**Tasks for this exercise**
a: Copy the stretch of the LX2160A GPU thread from "Currently we do" through "give to me?" word for word.
b: For each statement, say whether the LX2160A GPU thread agrees (yes or no) and quote the words that decide it. (i) Getting the open kernel driver to work requires a Turing generation card or newer. (ii) The amdgpu kernel module currently supports Aarch64 for Navi cards. (iii) The replier expects to publish patches for the AMD driver first.

**Text block**

┄┄┄┄┄┄

I want to install GPU on LX2160A to train AI data,but I don’t know how to install a NVIDIA GPU on LX2160A.
Pls someone could tell me how to operate with it?
I want to install GPU on LX2160A to train AI data,but I don’t know how to install a NVIDIA GPU on LX2160A.
Pls someone could tell me how to operate with it?
Currently we do not support Nvidia cards on the LX2160a, at least with Nvidia’s proprietary binary driver. I have made some slight success with the new open kernel driver and Nvidia’s latest binary driver release, but it is still very unstable and requires a Turing generation card or newer. We are hoping that soon Nvidia will be able to provide better support for their hardware on Aarch64 systems.
OK,thx!
What about AMD GPU card to install on LX2160A ? Could some operation advice give to me?
Honestly I haven’t done much regarding training on the AMD GPUs. In general you are going to need a Navi based card or newer, so you can use ROCm on the LX2160a. The amdgpu kernel module currently does not support Aarch64 for Navi and newer cars, as they require some floating point instructions in the kernel and the code needs to be re-organized so these functions are compiled with different flags and can run safely in the kernel without corrupting the userspace stack.
Most likely I will publish my patches for the nvidia binary driver first just because I already have a card that is working. The amdgpu kernel work is on my radar but GPU availability and pricing hasn’t made it a priority over the past year or so.

┄┄┄┄┄┄

**Extracted entries**
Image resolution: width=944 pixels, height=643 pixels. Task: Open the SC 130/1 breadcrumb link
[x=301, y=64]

┄┄┄┄┄┄

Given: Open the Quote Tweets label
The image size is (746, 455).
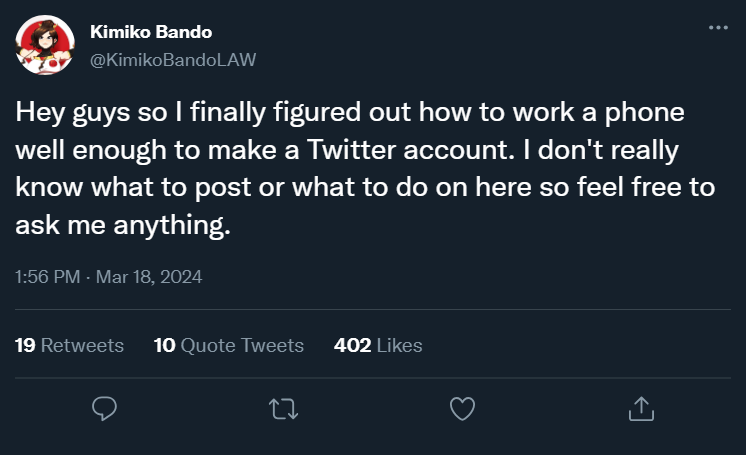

┄┄┄┄┄┄

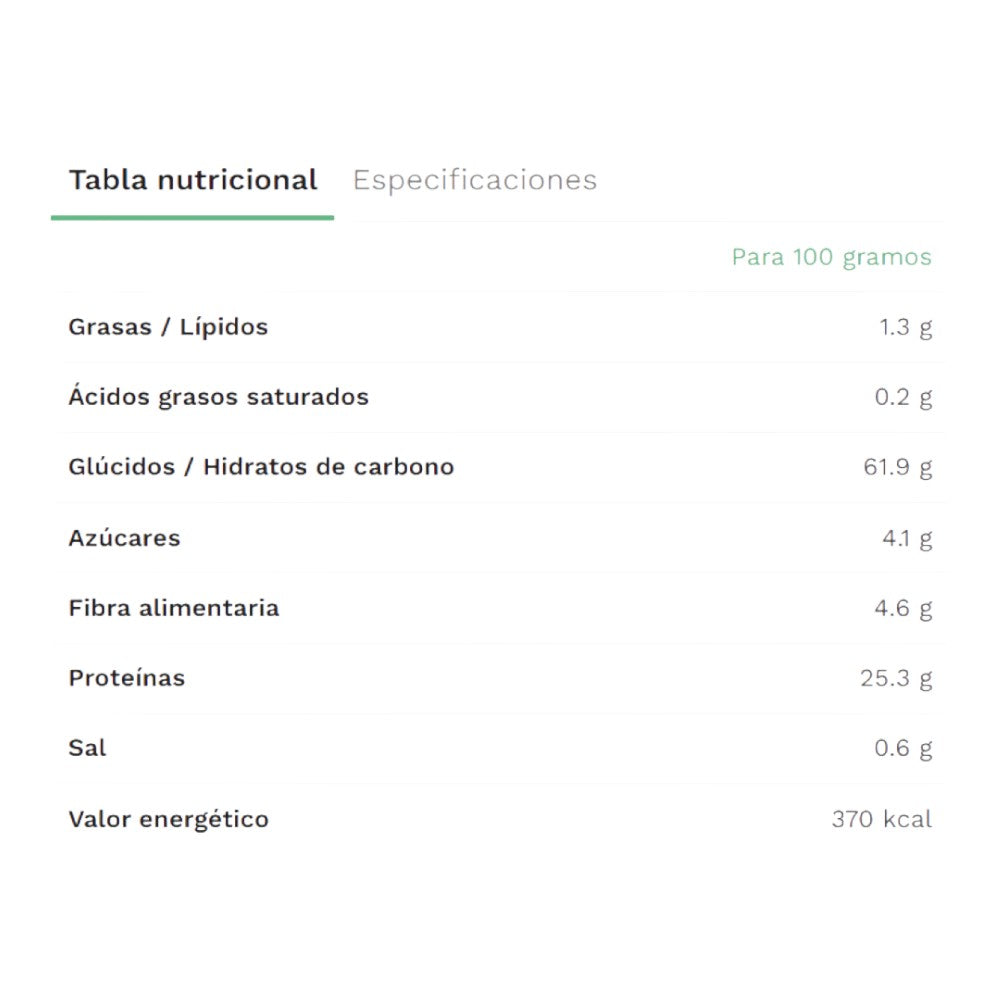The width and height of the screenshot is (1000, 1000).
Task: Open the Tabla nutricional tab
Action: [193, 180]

┄┄┄┄┄┄

**Answers for the exercise**
a:
Currently we do not support Nvidia cards on the LX2160a, at least with Nvidia’s proprietary binary driver. I have made some slight success with the new open kernel driver and Nvidia’s latest binary driver release, but it is still very unstable and requires a Turing generation card or newer. We are hoping that soon Nvidia will be able to provide better support for their hardware on Aarch64 systems.
OK,thx!
What about AMD GPU card to install on LX2160A ? Could some operation advice give to me?

b:
(i) Yes: "requires a Turing generation card or newer"
(ii) No: "does not support Aarch64 for Navi"
(iii) No: "Most likely I will publish my patches for the nvidia binary driver first"